— Prompt —
Find the line below with "You are a computer-use agent. 331x224 pixels." and the line with "Instruction: Click the Delete". Output exactly those lines and everything between them, leaving out the pictures.

— Given records —
--- --- ---

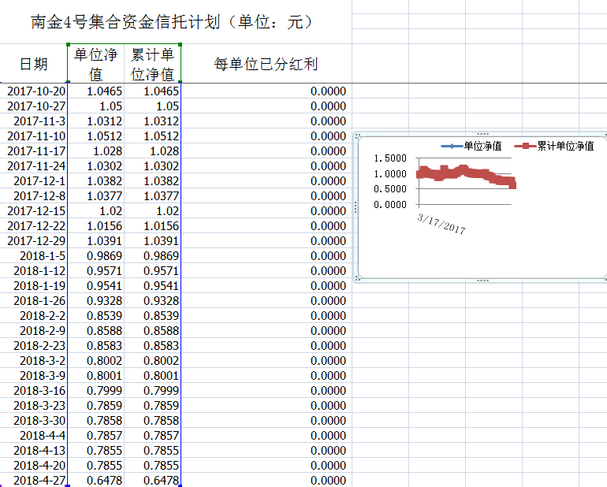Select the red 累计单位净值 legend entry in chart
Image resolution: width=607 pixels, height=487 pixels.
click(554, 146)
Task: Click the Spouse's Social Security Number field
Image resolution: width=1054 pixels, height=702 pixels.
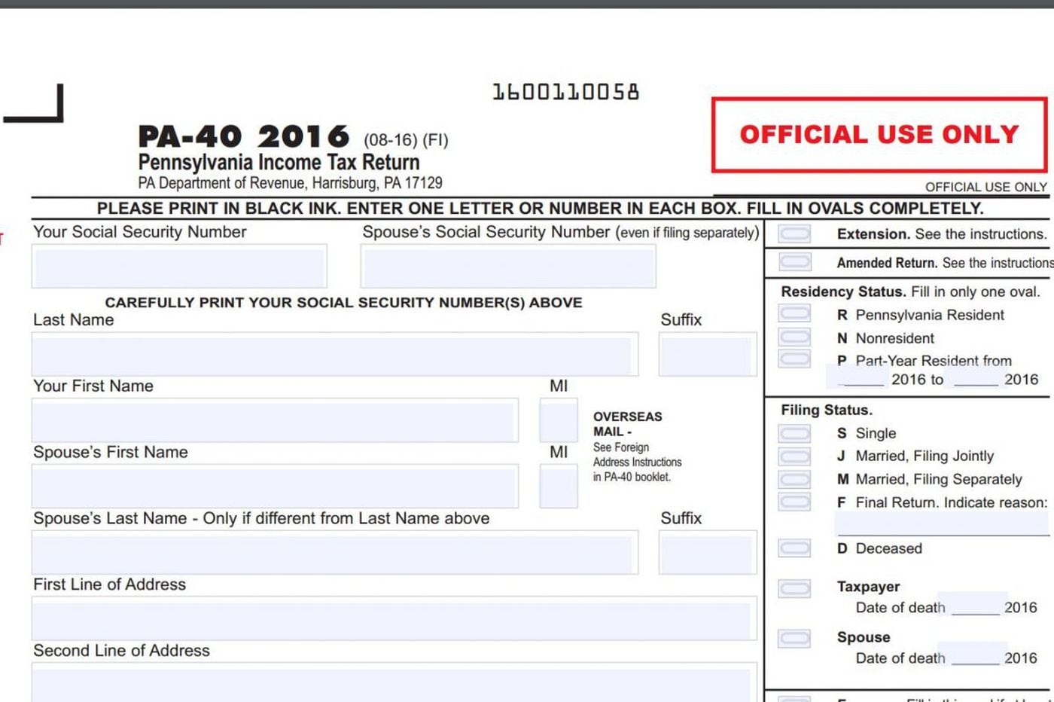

--- --- ---

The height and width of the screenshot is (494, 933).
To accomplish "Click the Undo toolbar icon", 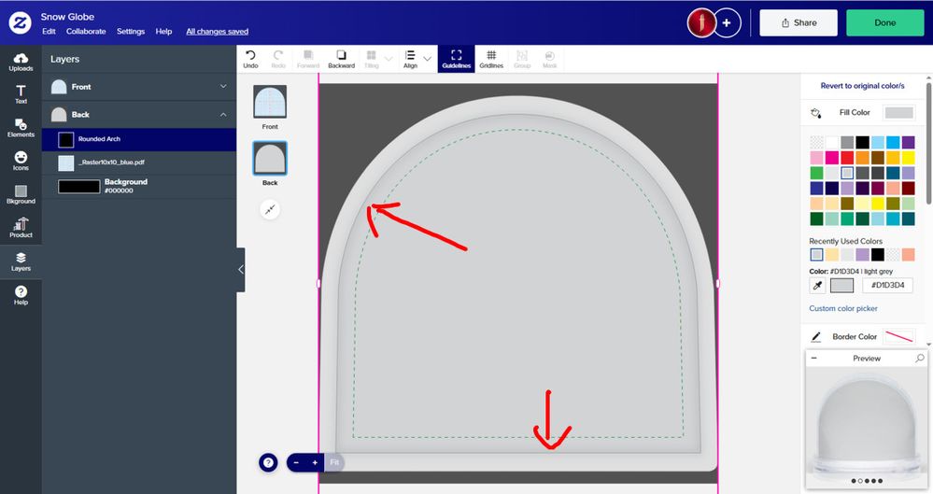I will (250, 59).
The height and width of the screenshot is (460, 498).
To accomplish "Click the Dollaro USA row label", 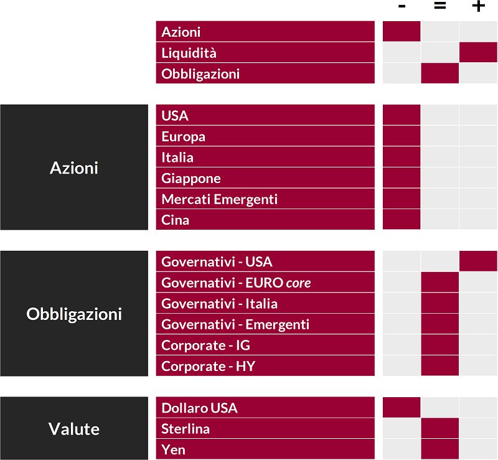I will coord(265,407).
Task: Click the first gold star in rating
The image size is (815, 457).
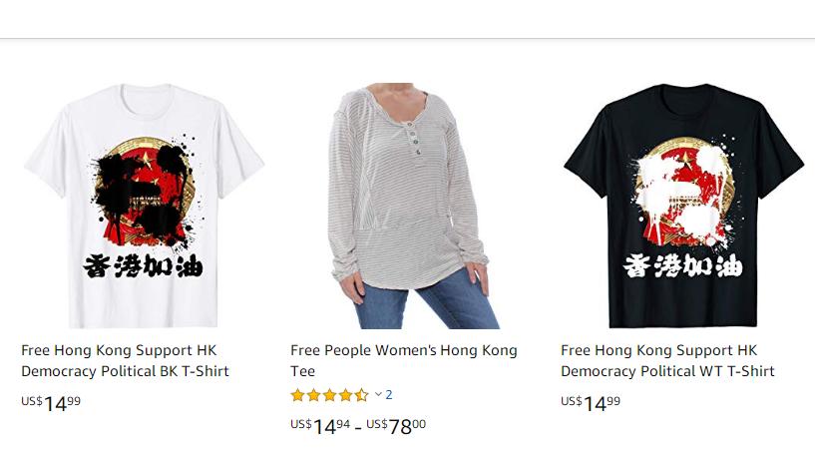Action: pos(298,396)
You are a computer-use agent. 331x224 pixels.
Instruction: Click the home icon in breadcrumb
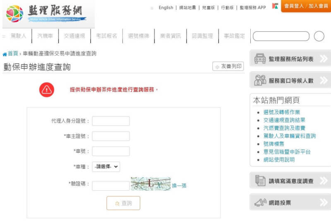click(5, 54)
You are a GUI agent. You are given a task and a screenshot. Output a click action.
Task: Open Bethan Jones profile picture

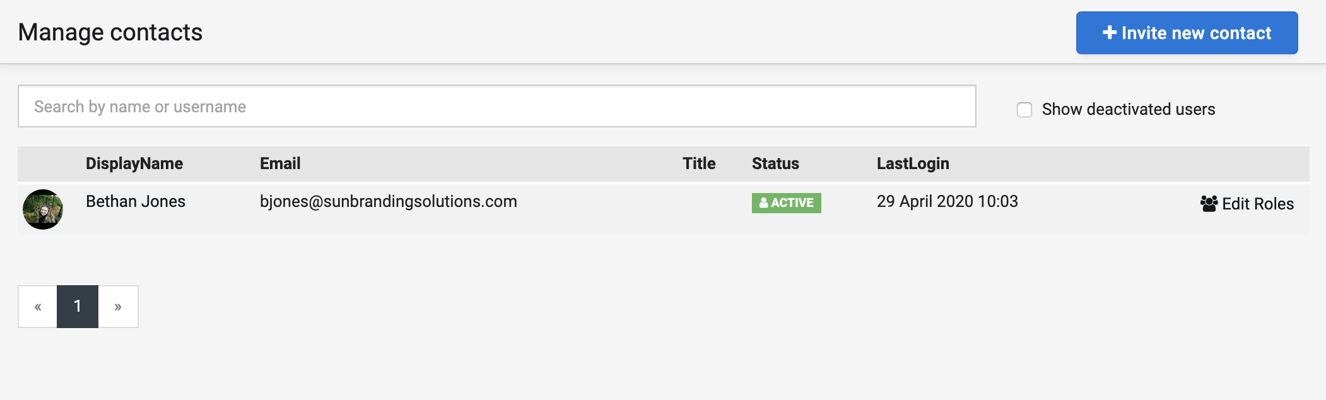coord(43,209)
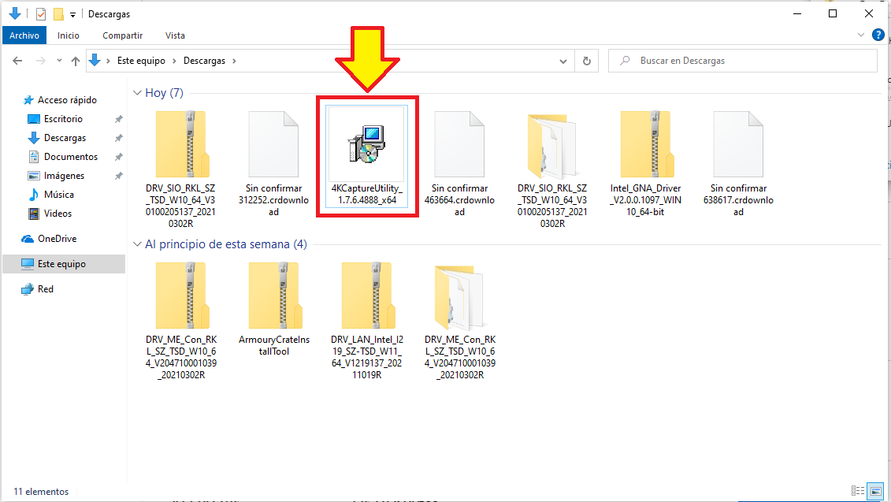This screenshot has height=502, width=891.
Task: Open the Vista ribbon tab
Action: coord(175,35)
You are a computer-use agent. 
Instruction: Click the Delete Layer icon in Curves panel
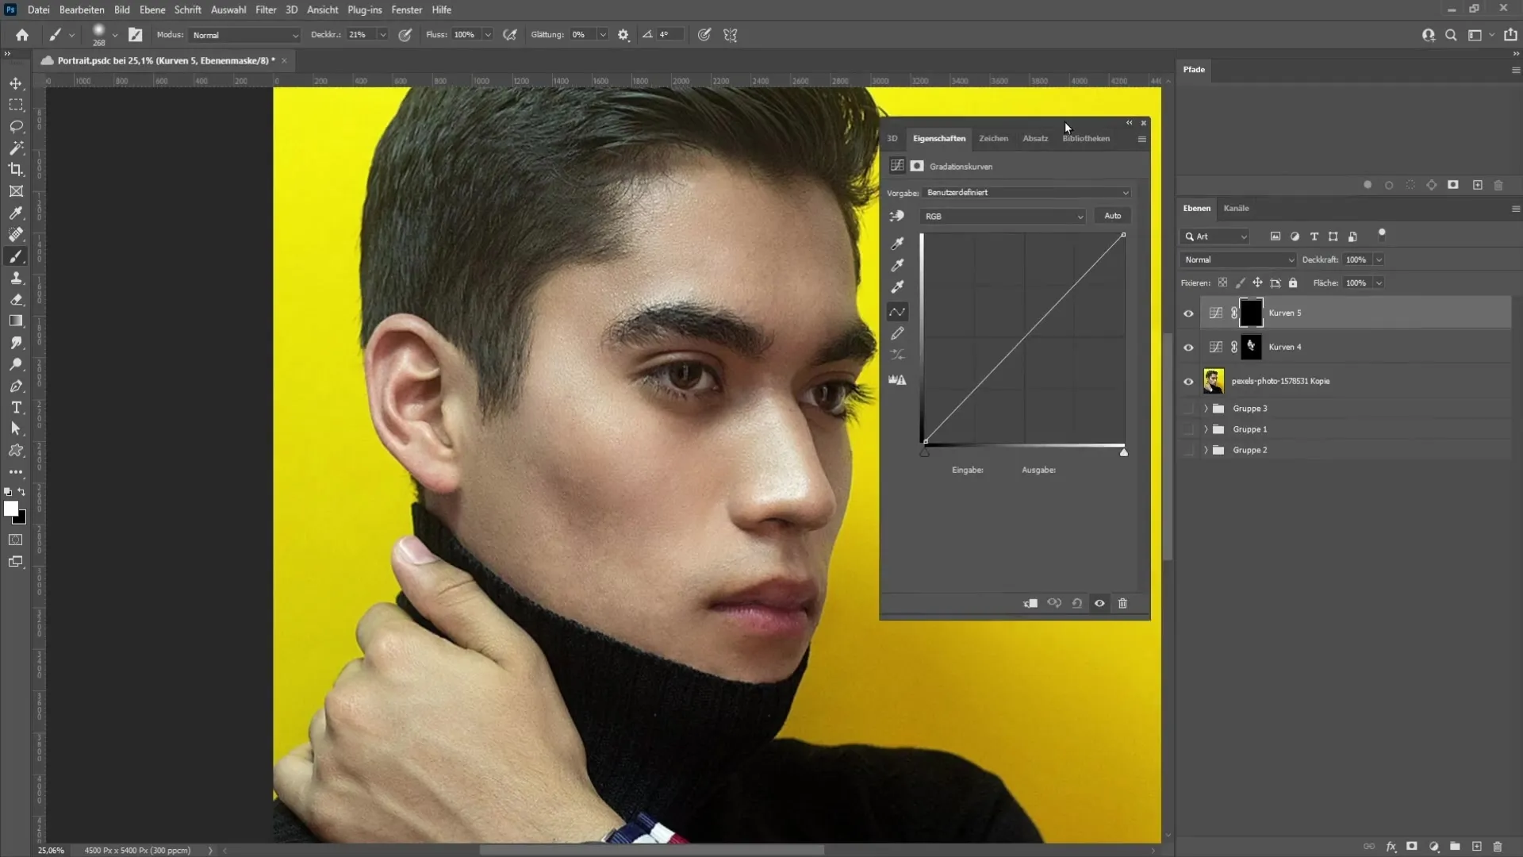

--- --- ---

— Result of the exercise —
You are a computer-use agent. 331x224 pixels.
Instruction: Click the home icon in breadcrumb
click(5, 54)
You are a GUI agent. You are given a task and a screenshot. Output a click action.
Task: Open Bethan Jones profile picture

coord(43,209)
This screenshot has height=502, width=891.
Task: Open the Vista ribbon tab
Action: coord(175,35)
You are a computer-use agent. 
Instruction: Click the Delete Layer icon in Curves panel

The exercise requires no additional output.